▸ **Opdracht**
Geef de regels hieronder, van de regel met "You are a computer-use agent." tot en met de regel met "Instruction: Click the", alsjeblieft weer als Markdown-tabel met de kolommen nr en Regel. Zet in nr een volgnummer per rij en in Regel de regel zelf, en laat lege regels weg.

▸ **Gegevens**

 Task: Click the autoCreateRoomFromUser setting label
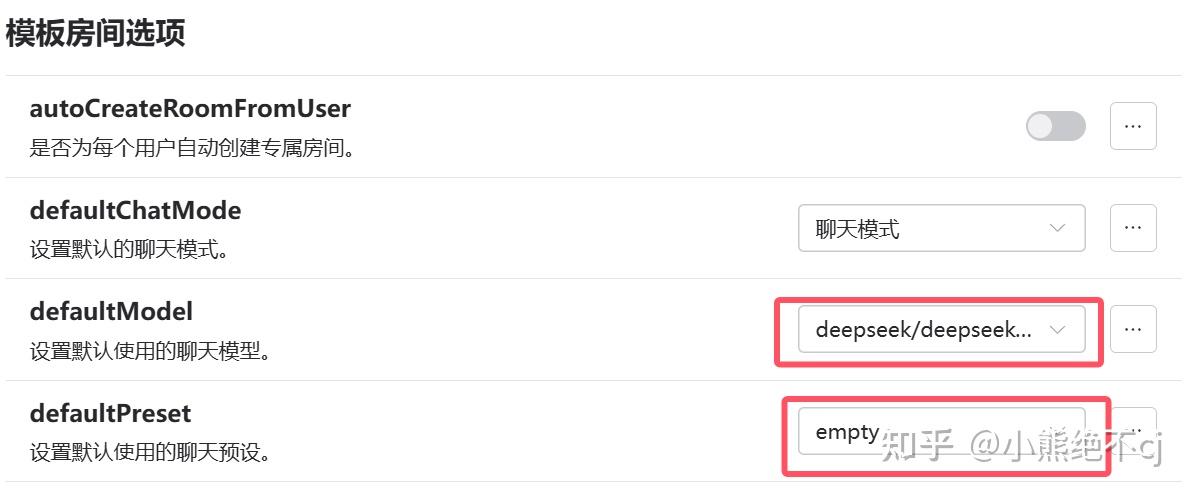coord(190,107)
--
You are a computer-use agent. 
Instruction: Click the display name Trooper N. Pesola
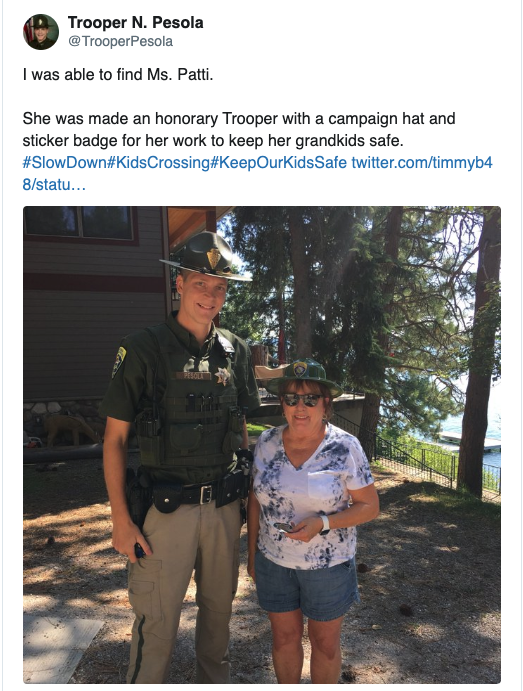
...
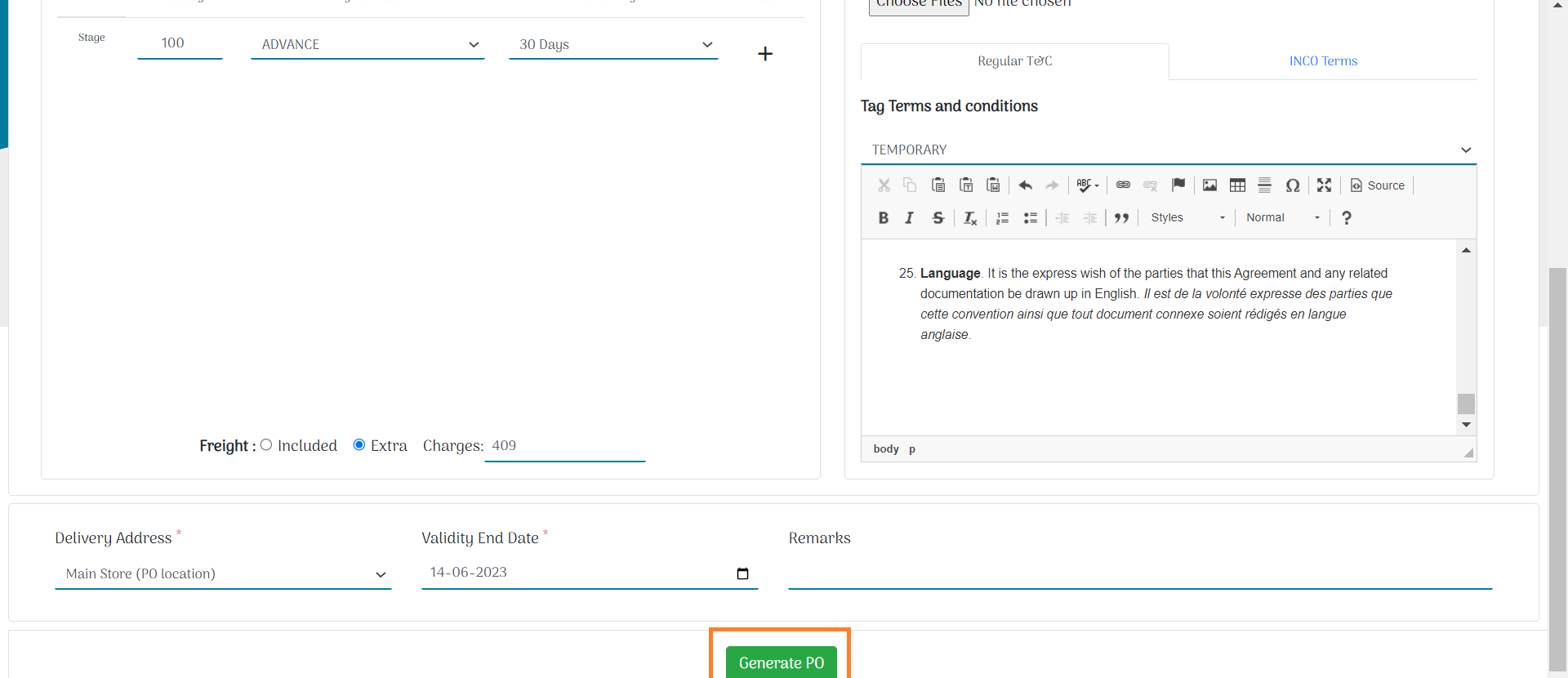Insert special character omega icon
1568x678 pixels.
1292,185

▸ **Resultaat**
| nr | Regel |
|---|---|
| 1 | You are a computer-use agent.  |
| 2 | Instruction: Click the display name Trooper N. Pesola |